> _WORK REQUIRED_:
For this exercise, output the line containing "Click the upload" and all lines after it to the end of the records, exactly, with no other content.

> _PROVIDED ENTRIES_:
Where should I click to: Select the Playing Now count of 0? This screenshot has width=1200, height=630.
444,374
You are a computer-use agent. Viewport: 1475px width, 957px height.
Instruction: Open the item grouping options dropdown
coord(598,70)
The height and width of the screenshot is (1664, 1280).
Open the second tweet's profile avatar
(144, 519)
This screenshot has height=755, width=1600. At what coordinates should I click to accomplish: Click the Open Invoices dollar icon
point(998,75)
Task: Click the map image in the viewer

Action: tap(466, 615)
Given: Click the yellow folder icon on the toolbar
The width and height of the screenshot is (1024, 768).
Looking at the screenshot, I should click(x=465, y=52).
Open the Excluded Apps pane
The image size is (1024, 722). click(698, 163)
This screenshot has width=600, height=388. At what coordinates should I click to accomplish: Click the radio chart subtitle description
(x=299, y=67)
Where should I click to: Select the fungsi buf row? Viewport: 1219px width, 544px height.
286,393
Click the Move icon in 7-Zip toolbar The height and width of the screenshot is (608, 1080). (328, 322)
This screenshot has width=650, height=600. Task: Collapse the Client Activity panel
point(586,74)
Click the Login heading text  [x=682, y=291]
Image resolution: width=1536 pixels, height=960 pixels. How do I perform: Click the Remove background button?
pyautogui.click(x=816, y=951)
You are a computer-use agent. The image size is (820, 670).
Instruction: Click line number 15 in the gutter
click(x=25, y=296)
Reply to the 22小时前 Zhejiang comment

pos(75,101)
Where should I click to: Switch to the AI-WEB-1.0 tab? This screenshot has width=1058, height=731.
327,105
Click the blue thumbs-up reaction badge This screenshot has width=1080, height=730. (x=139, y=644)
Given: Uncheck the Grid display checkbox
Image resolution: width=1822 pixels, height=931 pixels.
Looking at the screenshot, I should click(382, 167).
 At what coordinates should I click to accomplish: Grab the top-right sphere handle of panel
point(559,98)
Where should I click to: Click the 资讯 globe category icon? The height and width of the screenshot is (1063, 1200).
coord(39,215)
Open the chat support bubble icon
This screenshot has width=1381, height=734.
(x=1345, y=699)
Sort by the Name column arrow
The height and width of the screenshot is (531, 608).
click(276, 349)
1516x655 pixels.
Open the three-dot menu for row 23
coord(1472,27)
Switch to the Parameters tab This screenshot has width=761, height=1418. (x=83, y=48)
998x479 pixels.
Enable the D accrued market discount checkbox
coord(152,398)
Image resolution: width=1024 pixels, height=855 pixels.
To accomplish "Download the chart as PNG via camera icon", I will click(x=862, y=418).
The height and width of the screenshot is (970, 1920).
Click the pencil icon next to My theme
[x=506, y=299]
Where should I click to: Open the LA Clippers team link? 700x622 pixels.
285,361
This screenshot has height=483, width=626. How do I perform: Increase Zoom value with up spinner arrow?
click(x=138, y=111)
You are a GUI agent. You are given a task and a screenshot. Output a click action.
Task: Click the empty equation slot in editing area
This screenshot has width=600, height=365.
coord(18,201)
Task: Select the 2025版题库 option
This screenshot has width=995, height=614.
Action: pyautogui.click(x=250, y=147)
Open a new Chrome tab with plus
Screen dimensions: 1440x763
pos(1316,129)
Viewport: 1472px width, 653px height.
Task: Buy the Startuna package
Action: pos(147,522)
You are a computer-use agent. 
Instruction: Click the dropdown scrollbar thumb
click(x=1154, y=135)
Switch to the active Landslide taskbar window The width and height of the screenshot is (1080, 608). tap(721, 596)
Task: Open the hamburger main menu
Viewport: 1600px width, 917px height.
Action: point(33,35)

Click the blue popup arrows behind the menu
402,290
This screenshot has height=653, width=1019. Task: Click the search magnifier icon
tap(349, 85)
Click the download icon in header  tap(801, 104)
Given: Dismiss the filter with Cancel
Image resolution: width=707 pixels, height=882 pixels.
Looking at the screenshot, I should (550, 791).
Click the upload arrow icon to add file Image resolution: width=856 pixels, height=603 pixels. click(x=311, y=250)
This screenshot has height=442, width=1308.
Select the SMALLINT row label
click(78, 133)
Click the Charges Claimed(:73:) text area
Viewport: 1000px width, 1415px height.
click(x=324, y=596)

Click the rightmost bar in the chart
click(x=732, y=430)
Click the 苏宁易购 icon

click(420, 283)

> _SOLUTION TO THE PROBLEM_:
Click the upload arrow icon to add file Image resolution: width=856 pixels, height=603 pixels. click(x=311, y=250)
This screenshot has height=442, width=1308.
Select the SMALLINT row label
click(78, 133)
Click the Charges Claimed(:73:) text area
Viewport: 1000px width, 1415px height.
click(x=324, y=596)

Click the rightmost bar in the chart
click(x=732, y=430)
Click the 苏宁易购 icon

click(420, 283)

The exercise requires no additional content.